◆ EXTRACT PROVIDED ◆
วันอาทิตย์, สิงหาคม 28, 2559

With bombings, Thai militants appear to be sending a message to the junta



Royal Thai Police Chief Chakthip Chaijinda, front second right, visits the site of a deadly bomb blast outside a hotel in the southern province of Pattani on Wednesday. (Tuwaedaniya Meringing/AFP/Getty Images)


By Anna Fifield
Washington Post
August 28, 2016


BANGKOK — For more than a decade, Thailand’s Muslim separatists limited their insurgency to the south of the country, keeping their guerrilla raids, bombings and beheadings in the provinces bordering Malaysia.

Now, following a spate of attacks in tourist spots this month, a number of analysts are wondering whether the insurgents are expanding their scope — and with it, trying to send a blunt message to the military coup leaders who now run Thailand.

“The bombings may have been intended to compel the military government to reconsider its approach to the conflict in the deep south,” said Matthew Wheeler, a Bangkok-based analyst for the International Crisis Group and authority on the southern insurgency.

Thai Muslims have been fighting the government off and on for decades, but a bloodier insurgency erupted in 2004 through a series of splinter groups, although it has been almost entirely confined to the four southernmost provinces. More than 6,000 people have been killed in the fight for independence for the Muslim south from the rest of the majority Buddhist country.

The insurgents had tried on a couple of occasions — unsuccessfully in Phuket in 2013, and successfully on Koh Samui in 2015 — to carry out attacks outside their home turf. But these were nothing like the series of bombings that occurred in tourist hot spots earlier this month on Mother’s Day, an auspicious occasion here because it is also the day that the venerated Thai queen’s birthday is celebrated.

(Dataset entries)
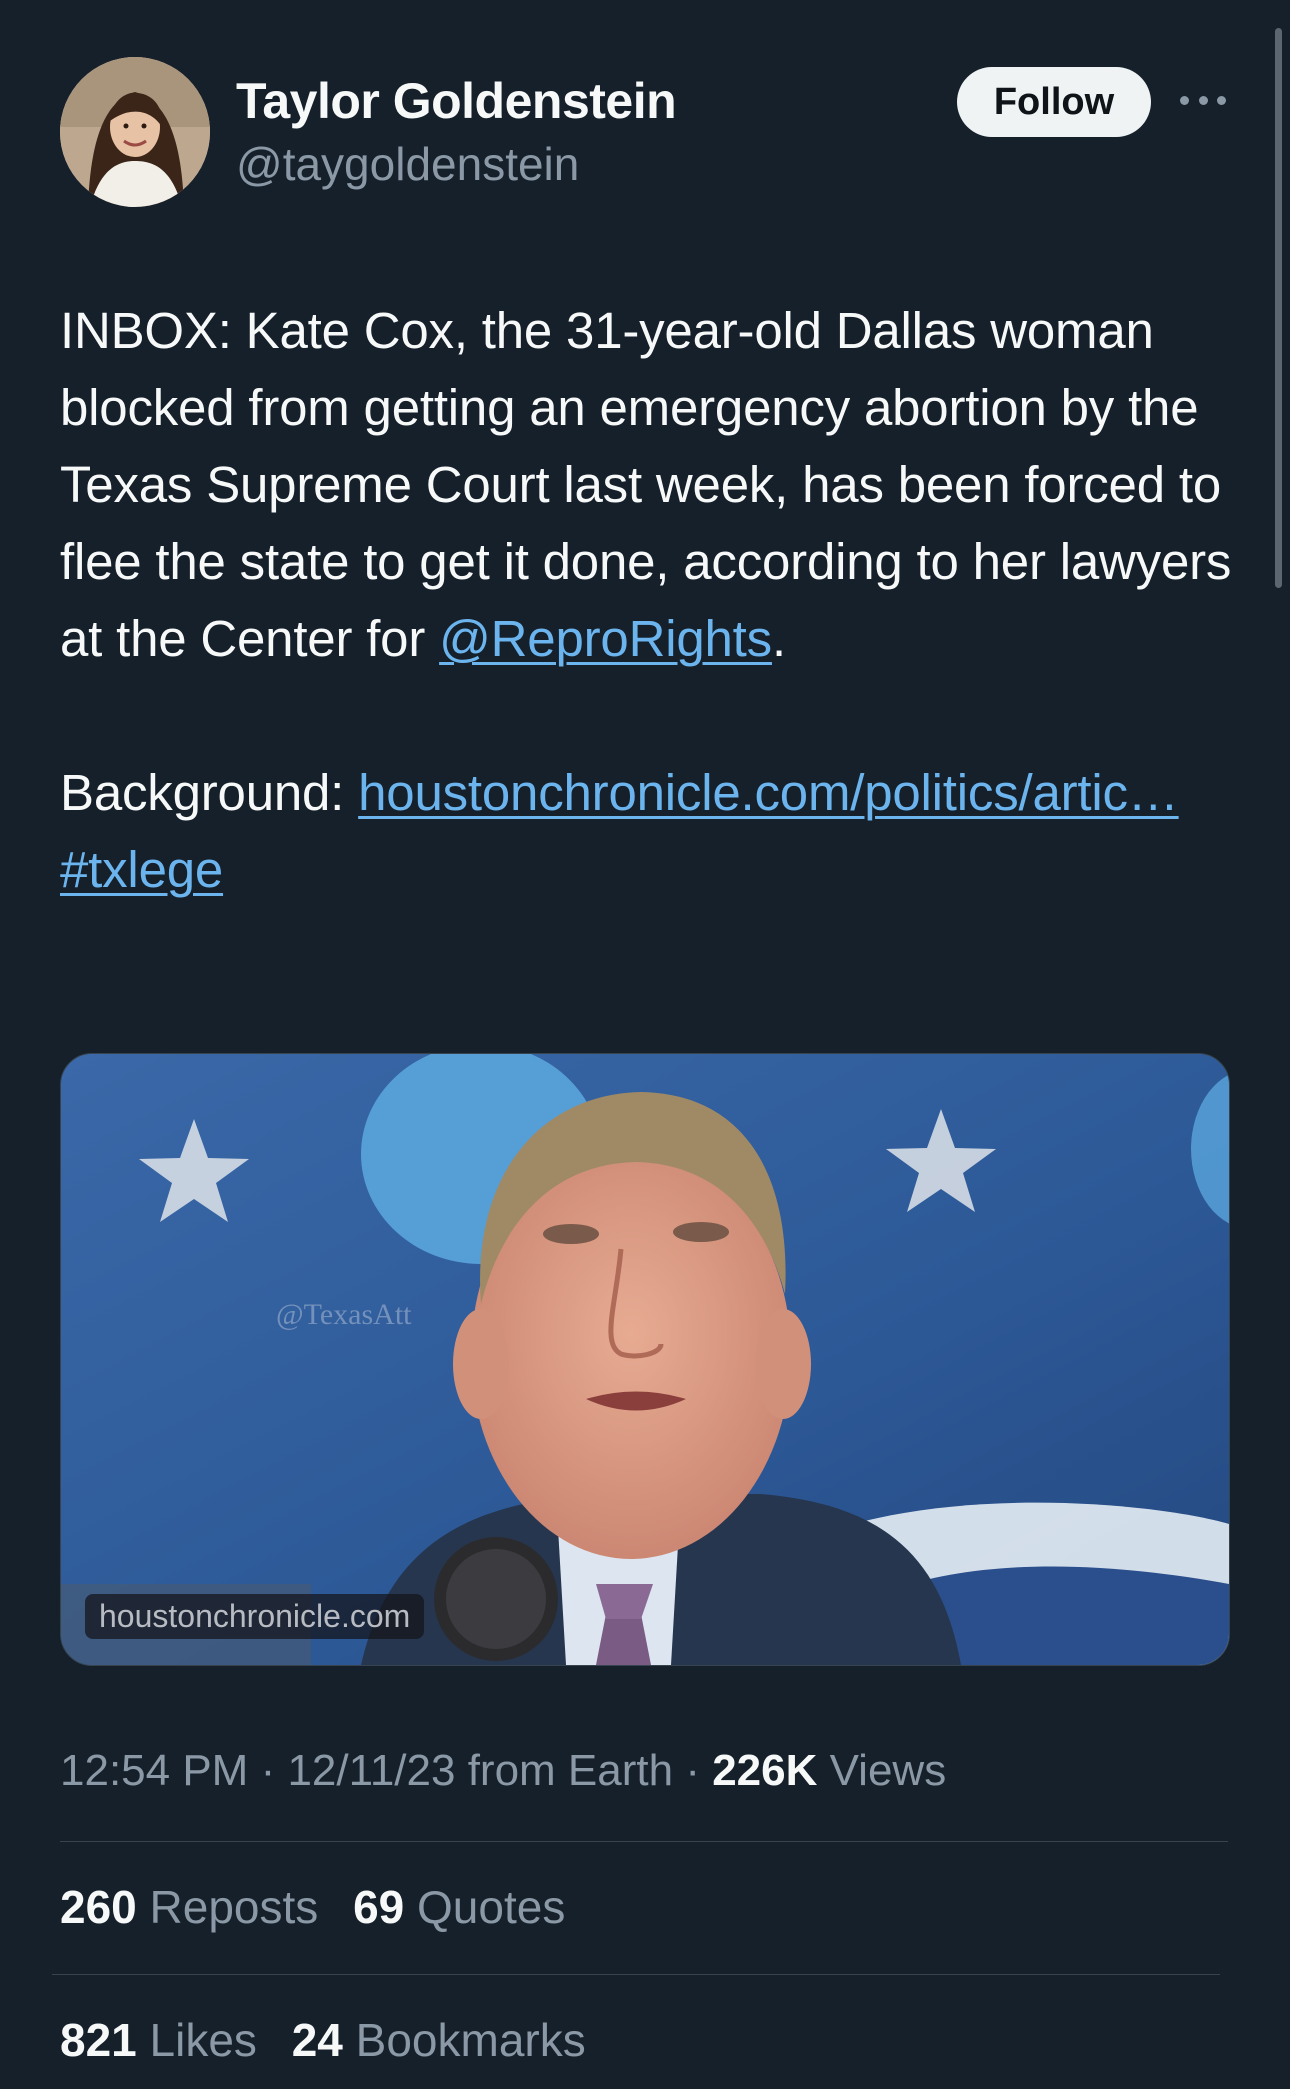 This screenshot has width=1290, height=2089. What do you see at coordinates (154, 1770) in the screenshot?
I see `tweet-time: 12:54 PM` at bounding box center [154, 1770].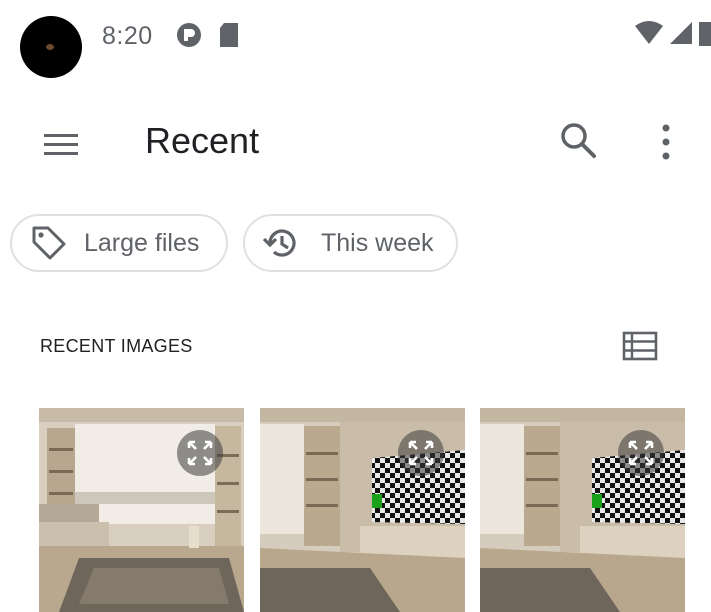  Describe the element at coordinates (666, 142) in the screenshot. I see `more-vert-icon` at that location.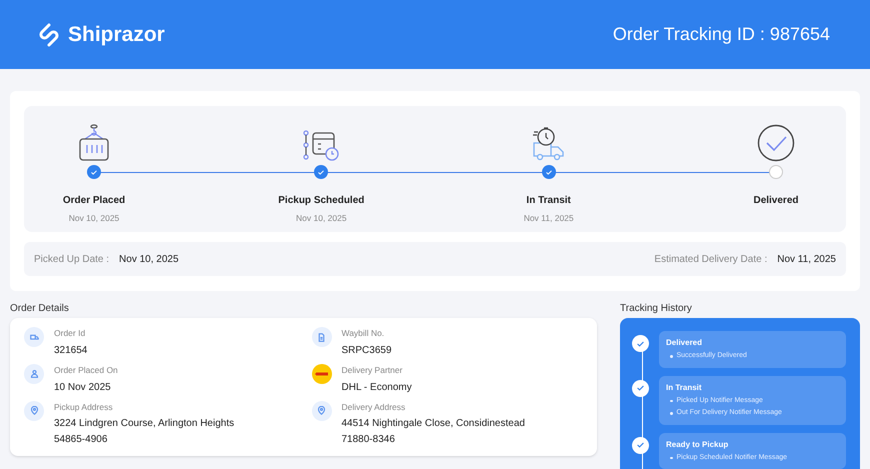 The height and width of the screenshot is (469, 870). I want to click on field-value: 10 Nov 2025, so click(83, 387).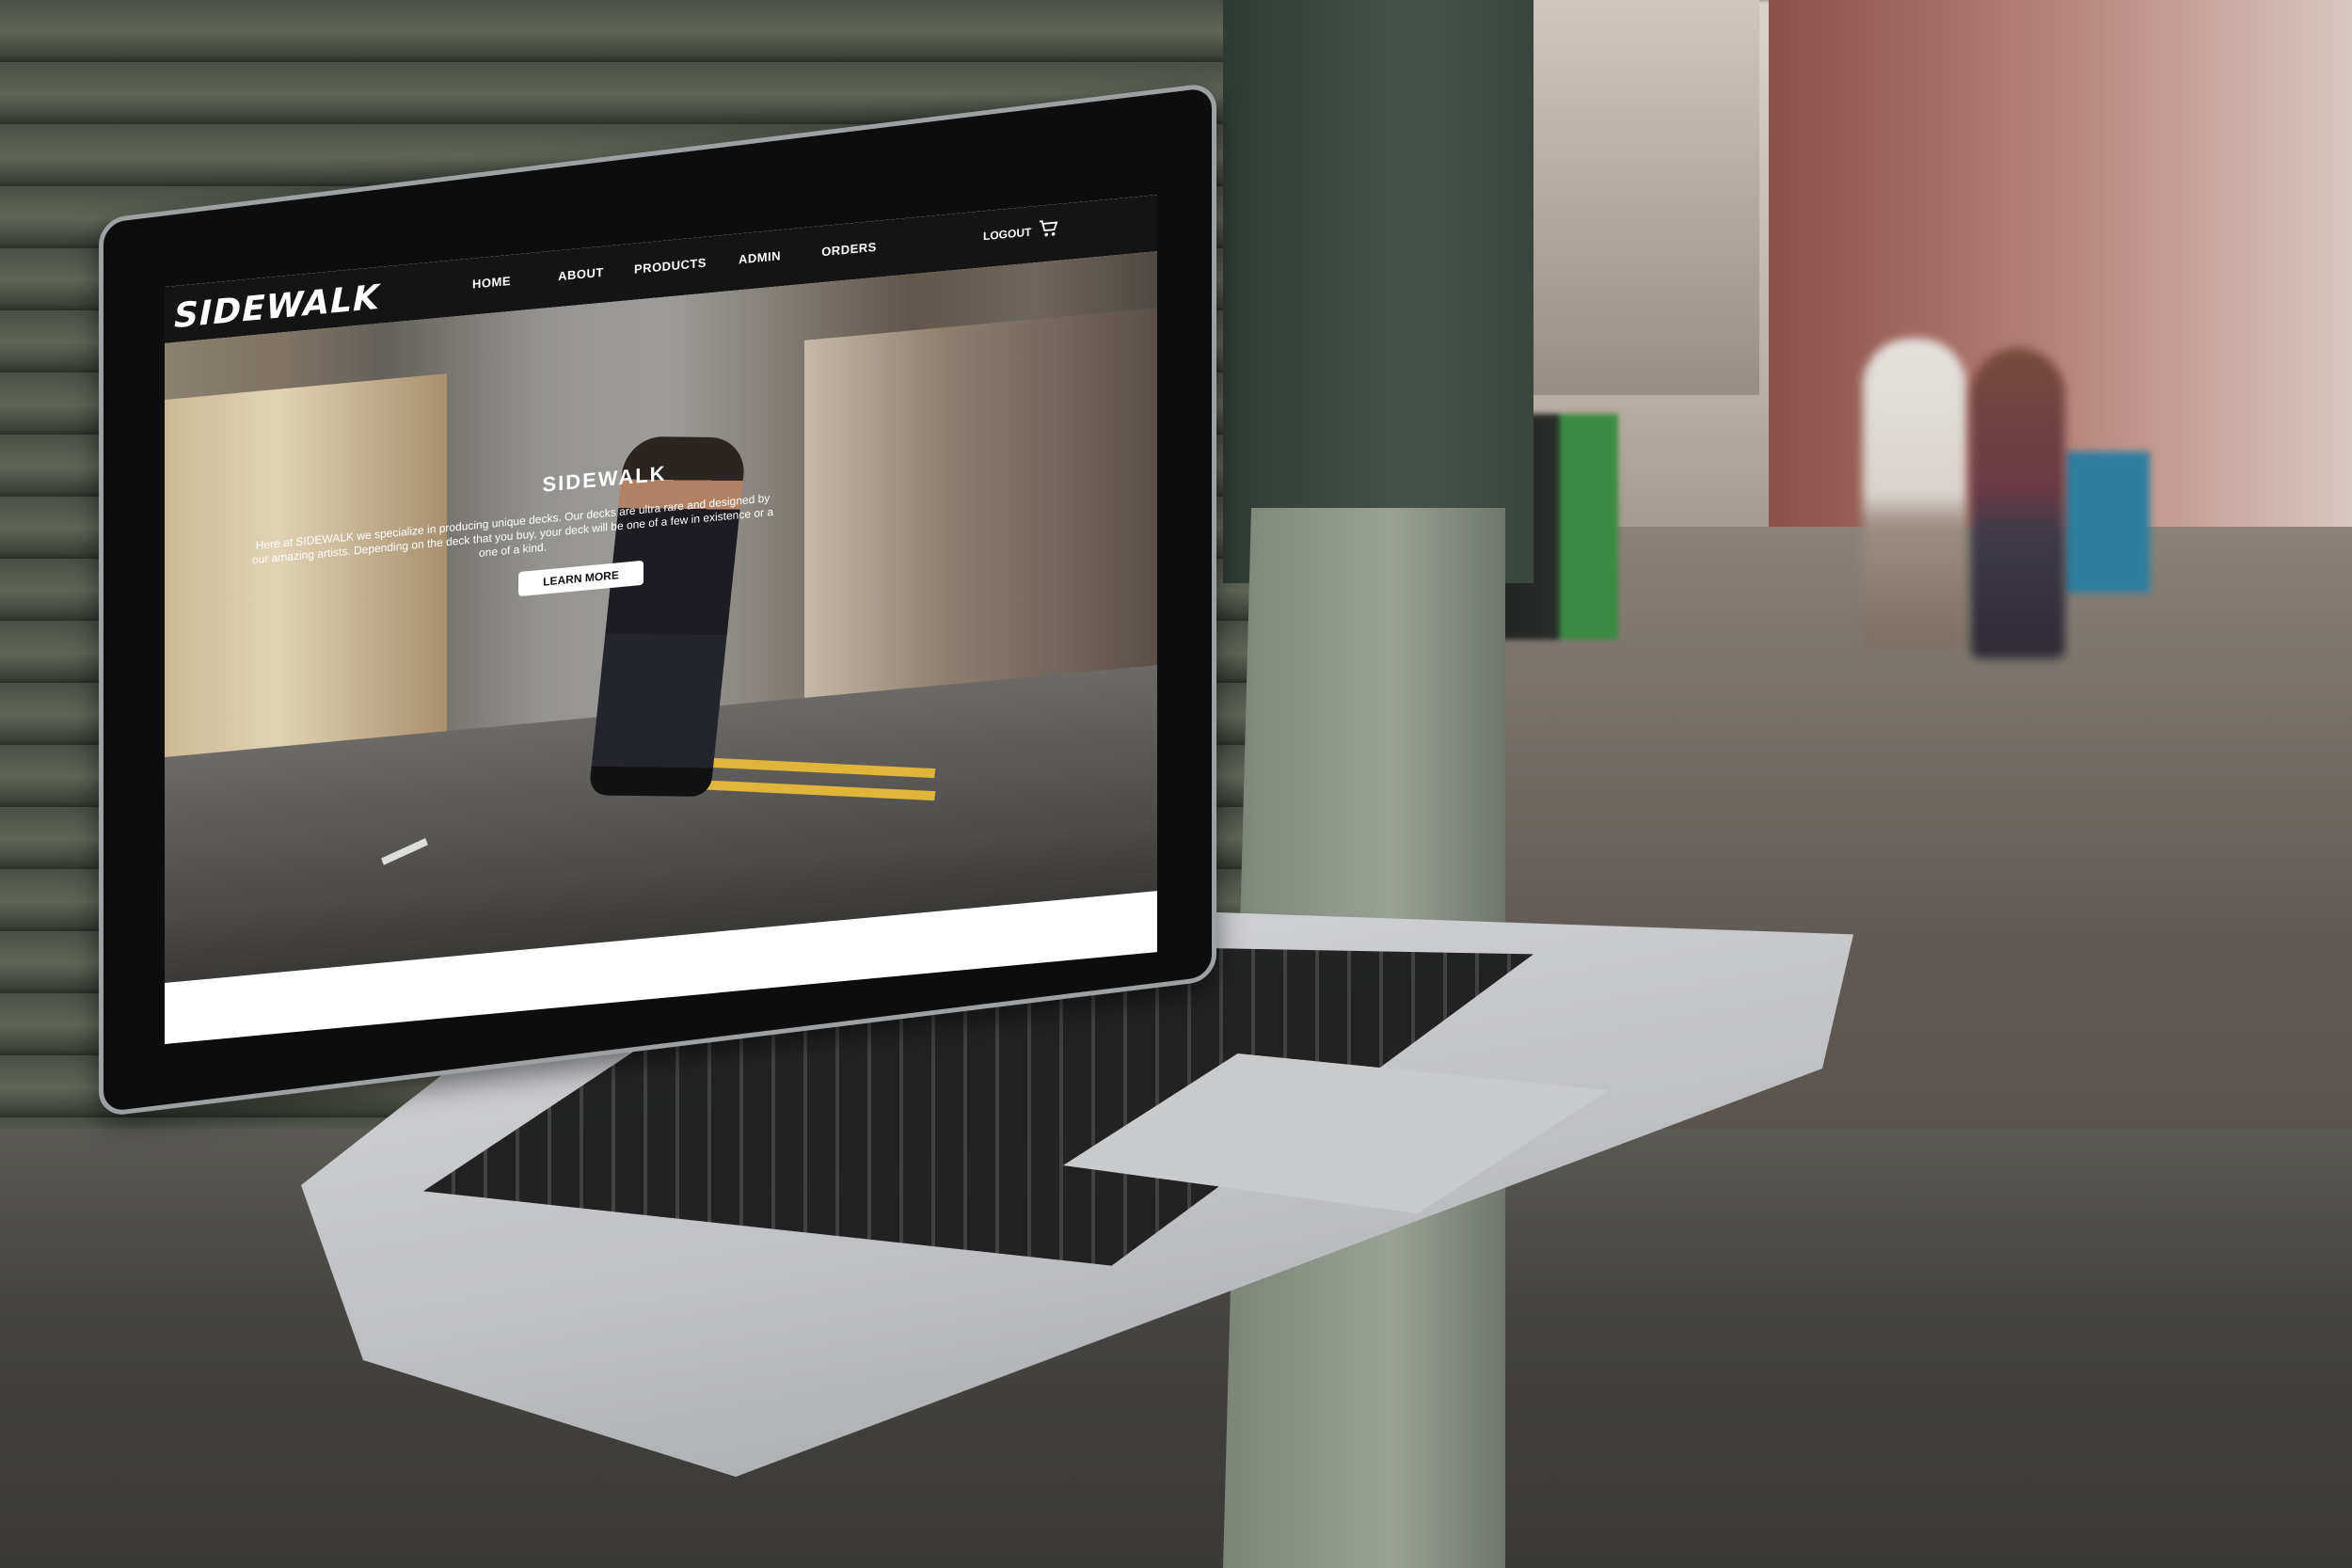 Image resolution: width=2352 pixels, height=1568 pixels. What do you see at coordinates (2108, 522) in the screenshot?
I see `blue-bin` at bounding box center [2108, 522].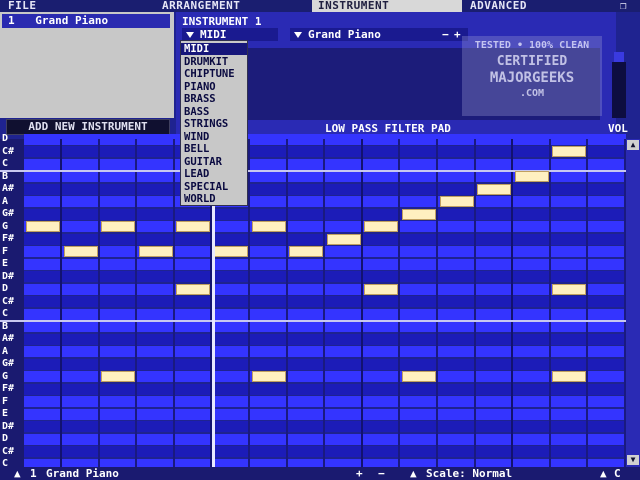 The height and width of the screenshot is (480, 640). Describe the element at coordinates (196, 137) in the screenshot. I see `dropdown-option-wind: WIND` at that location.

◆ WHAT YOU ARE ASKED TO DO ◆
Answer these questions about the article on the Thai bombings:
1. Who wrote the article, and for which newspaper?
2. In what year did the bloodier insurgency erupt?
3. Where and in what year did the insurgents' unsuccessful attack outside their home turf take place?

◆ RESULT BELOW ◆
1. Anna Fifield, for the Washington Post.
2. 2004.
3. Phuket, in 2013.